No generation — a single forward pass is run and the argmax of the logit at each position is taken as the model's prediction. Good for tasks where the answer is a single next token.

Required methods: name, __len__, get, clean

get returns only the input string (no expected answer separately — the answer is implicit in the next token of the input).

from theseus.evaluation.base import EncodingEvaluation
from theseus.registry import evaluation


@evaluation("my_encoding_eval")
class MyEncodingEval(EncodingEvaluation):

    def __init__(self) -> None:
        self.ds = load_dataset("org/my-dataset", split="test")

    @property
    def name(self) -> str:
        return "my_encoding_eval"

    def __len__(self) -> int:
        return len(self.ds)

    def get(self, indx: int) -> str:
        """Return the full input string (including the target token at the end)."""
        return self.ds[indx]["text"]

    def clean(self, y_hat: str) -> str:
        """Normalise the decoded argmax prediction."""
        return y_hat.strip()

check(x, y_hat) -> bool receives the original input string and the decoded argmax — override it to define what "correct" means:

def check(self, x: str, y_hat: str) -> bool:
    # e.g. check whether the predicted last token matches what we expect
    expected_last_word = x.split()[-1]
    return expected_last_word in y_hat

PerplexityEvaluation

Runs a forward pass over the dataset and computes mean NLL across all non-padding tokens. Returns 1/perplexity so that higher is always better (consistent with other evaluation scores).
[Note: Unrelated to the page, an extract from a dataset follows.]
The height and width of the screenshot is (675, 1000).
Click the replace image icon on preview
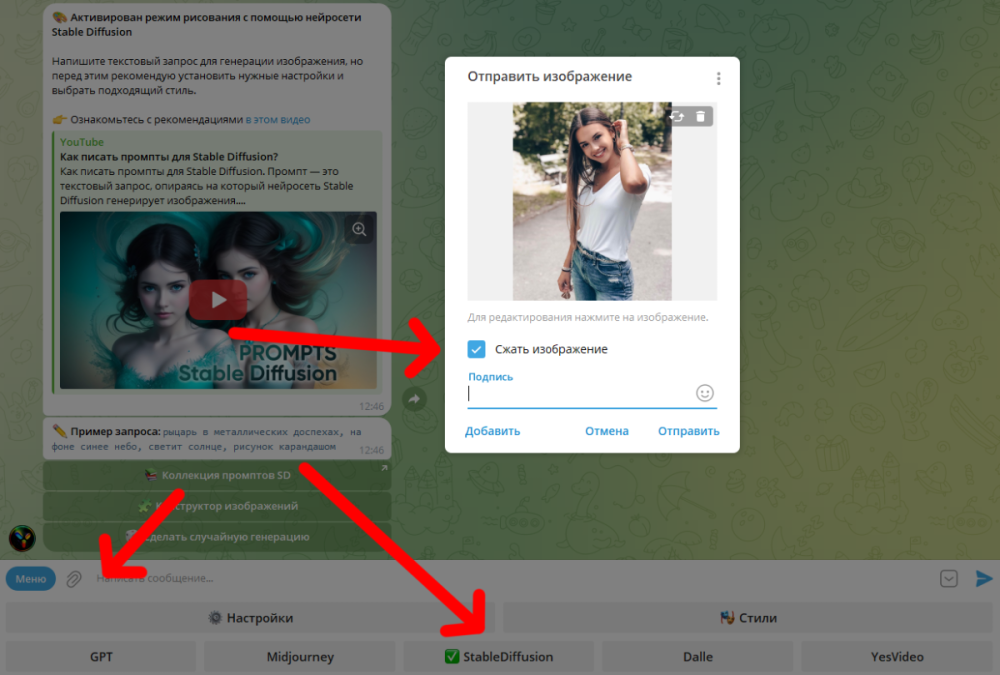pos(677,117)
No clean or check needed — scoring is entirely automatic.

Required methods: name, __len__, get

from theseus.evaluation.base import PerplexityEvaluation
from theseus.registry import evaluation


@evaluation("my_ppl_eval")
class MyPplEval(PerplexityEvaluation):

    def __init__(self) -> None:
        self.ds = load_dataset("org/my-corpus", split="test")

    @property
    def name(self) -> str:
        return "my_ppl_eval"

    def __len__(self) -> int:
        return len(self.ds)

    def get(self, indx: int) -> str:
        """Return the text to compute perplexity over."""
        return self.ds[indx]["text"]

Each document is truncated to block_size before scoring.
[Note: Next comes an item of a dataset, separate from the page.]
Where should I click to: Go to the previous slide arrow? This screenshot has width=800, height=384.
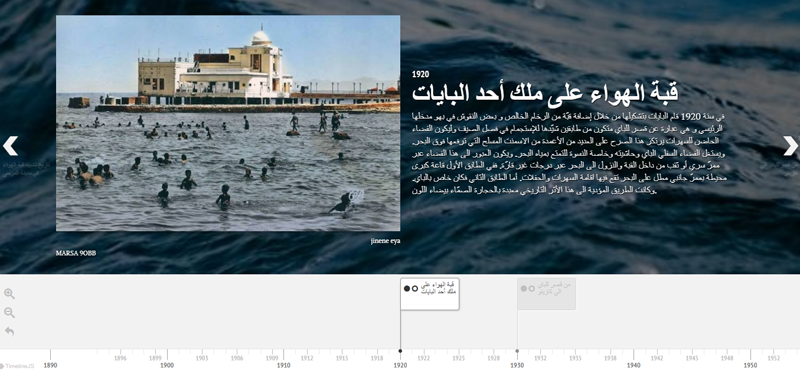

PerplexityComparisonEvaluation

Multiple-choice via likelihood: for each question the model scores every candidate continuation by its NLL (on the continuation tokens only, not the shared prefix). The candidate with the lowest NLL is the model's answer.
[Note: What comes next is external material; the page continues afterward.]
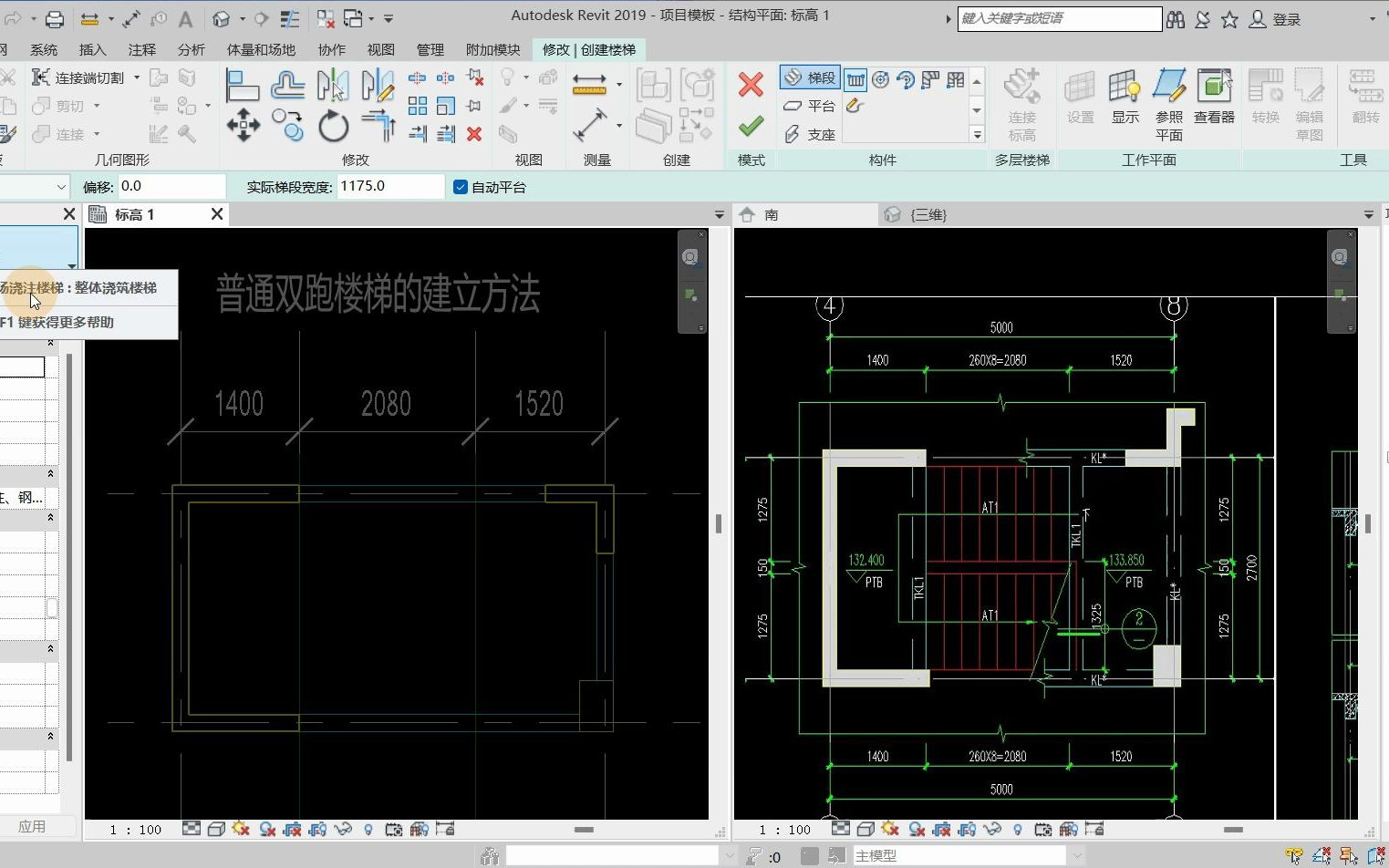
Task: Expand the measure tool dropdown arrow
Action: [619, 126]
Required methods: name, __len__, get

get returns a (prefix, continuations, correct_index) triple:

from theseus.evaluation.base import PerplexityComparisonEvaluation
from theseus.registry import evaluation


@evaluation("my_mc_eval")
class MyMCEval(PerplexityComparisonEvaluation):

    def __init__(self) -> None:
        self.ds = load_dataset("org/my-mc-dataset", split="test")

    @property
    def name(self) -> str:
        return "my_mc_eval"

    def __len__(self) -> int:
        return len(self.ds)

    def get(self, indx: int) -> Tuple[str, list[str], int]:
        """Return (shared_prefix, list_of_continuations, correct_index)."""
        item = self.ds[indx]
        prefix = f"Question: {item['question']}\nAnswer:"
        choices = item["choices"]          # e.g. ["Paris", "London", "Berlin", "Rome"]
        correct = item["answer_index"]     # e.g. 0
        return prefix, choices, correct

The framework concatenates prefix + continuation for each choice, runs a forward pass on all of them, masks out the prefix tokens so only the continuation NLL counts, and picks the choice with the minimum mean NLL.


Registering and wiring in

All four types register the same way:

# theseus/evaluation/__init__.py  — add one line
from .datasets.my_eval import MyEval  # noqa: F401

Then add the key to your config YAML:

eval:
  evaluations:
    - my_eval
    - my_ppl_eval

Results are logged to W&B under my_eval/score and saved to {cluster.root}/{project}/{group}/{run}/results.json at the end of each evaluation run.